- Directed by: Tyson Caron
- Written by: Tyson Caron
- Screenplay by: Tyson Caron
- Produced by: Kyle Irving
- Starring: Jacob Tierney Jessica Paré Jay Baruchel
- Cinematography: Jonathon Cliff
- Edited by: Bruce Little
- Music by: Matthew Schellenberg
- Production company: Eagle Vision
- Distributed by: Les Films Séville
- Release date: December 2, 2016 (Whistler);
- Running time: 93 minutes
- Country: Canada
- Language: English

= Lovesick (2016 film) =

Lovesick is a Canadian romantic comedy film, released December 2, 2016. The film has a running time of 93 minutes, and was filmed in various sections of Winnipeg, Manitoba, Canada.

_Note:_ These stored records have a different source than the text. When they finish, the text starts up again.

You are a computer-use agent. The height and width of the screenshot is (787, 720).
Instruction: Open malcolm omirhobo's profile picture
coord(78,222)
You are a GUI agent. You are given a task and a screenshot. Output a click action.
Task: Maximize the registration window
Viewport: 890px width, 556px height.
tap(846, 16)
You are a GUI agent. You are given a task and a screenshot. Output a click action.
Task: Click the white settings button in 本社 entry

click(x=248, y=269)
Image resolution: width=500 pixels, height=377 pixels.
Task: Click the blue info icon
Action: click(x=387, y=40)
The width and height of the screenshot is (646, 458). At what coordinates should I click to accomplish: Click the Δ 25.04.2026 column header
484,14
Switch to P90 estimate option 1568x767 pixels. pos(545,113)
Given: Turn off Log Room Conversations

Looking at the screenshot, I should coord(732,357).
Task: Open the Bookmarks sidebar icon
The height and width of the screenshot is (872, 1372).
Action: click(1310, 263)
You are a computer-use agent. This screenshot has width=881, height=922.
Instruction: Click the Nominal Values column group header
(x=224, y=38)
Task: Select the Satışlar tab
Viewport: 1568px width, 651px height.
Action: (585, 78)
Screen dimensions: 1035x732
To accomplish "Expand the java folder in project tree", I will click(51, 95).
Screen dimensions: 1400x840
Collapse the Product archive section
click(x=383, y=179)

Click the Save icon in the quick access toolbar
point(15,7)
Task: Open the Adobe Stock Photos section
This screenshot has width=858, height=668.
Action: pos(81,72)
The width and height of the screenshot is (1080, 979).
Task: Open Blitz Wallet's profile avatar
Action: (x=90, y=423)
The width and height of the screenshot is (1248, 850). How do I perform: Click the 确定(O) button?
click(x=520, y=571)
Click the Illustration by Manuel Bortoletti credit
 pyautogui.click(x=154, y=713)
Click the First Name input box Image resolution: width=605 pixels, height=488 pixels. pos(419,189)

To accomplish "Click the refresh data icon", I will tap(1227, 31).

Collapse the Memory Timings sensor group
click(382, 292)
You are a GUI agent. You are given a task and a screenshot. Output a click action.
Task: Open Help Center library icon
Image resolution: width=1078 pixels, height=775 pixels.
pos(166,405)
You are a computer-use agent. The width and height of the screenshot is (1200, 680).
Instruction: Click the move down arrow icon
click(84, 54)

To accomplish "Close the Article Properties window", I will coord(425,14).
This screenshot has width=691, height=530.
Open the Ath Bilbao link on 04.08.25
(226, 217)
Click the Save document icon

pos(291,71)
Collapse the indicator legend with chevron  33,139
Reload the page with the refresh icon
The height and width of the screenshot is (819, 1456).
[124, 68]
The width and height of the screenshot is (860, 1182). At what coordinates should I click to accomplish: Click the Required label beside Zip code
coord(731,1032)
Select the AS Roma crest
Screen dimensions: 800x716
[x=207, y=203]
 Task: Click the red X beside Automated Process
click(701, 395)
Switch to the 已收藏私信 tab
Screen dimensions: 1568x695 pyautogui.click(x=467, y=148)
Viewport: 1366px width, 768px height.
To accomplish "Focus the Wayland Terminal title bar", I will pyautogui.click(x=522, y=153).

Lovesick, was written and directed by Winnipeg filmmaker Tyson Caron, in which he made his directorial debut.

== Plot ==
Dash is a man obsessed with trying to win back his ex-girlfriend Lauren, even though she is now engaged to Mark. Dash enters therapy and seeks counselling from a professional psychologist in order to finally acknowledge his issues at hand. At the hospital, Dash meets Nora, a recovering alcoholic and is exposed to new feelings and is forced to confront whether he really knows what he wants. He is submerged in a constant cycle of unrequited love. He is required to decide what is best for him and make a decision that will ultimately affect the rest of his life.

== Cast ==
- Jacob Tierney as Dash
- Jessica Paré as Lauren
- Jay Baruchel as Mark
- Ali Tataryn as Nora
- Ross McMillan as Dr. Goldberg
- Rebecca Gibson as Bee
- Adam Brooks as Conrad
- Sarah Constible as Mary

== Production ==
This film was produced by the studio company "Eagle Vision" and has not been rated. Matthew Schellenberg of the band Royal Canoe wrote and recorded the film's soundtrack. At the 5th Canadian Screen Awards in 2017, he received a nomination for Best Original Song for "Draw Blood".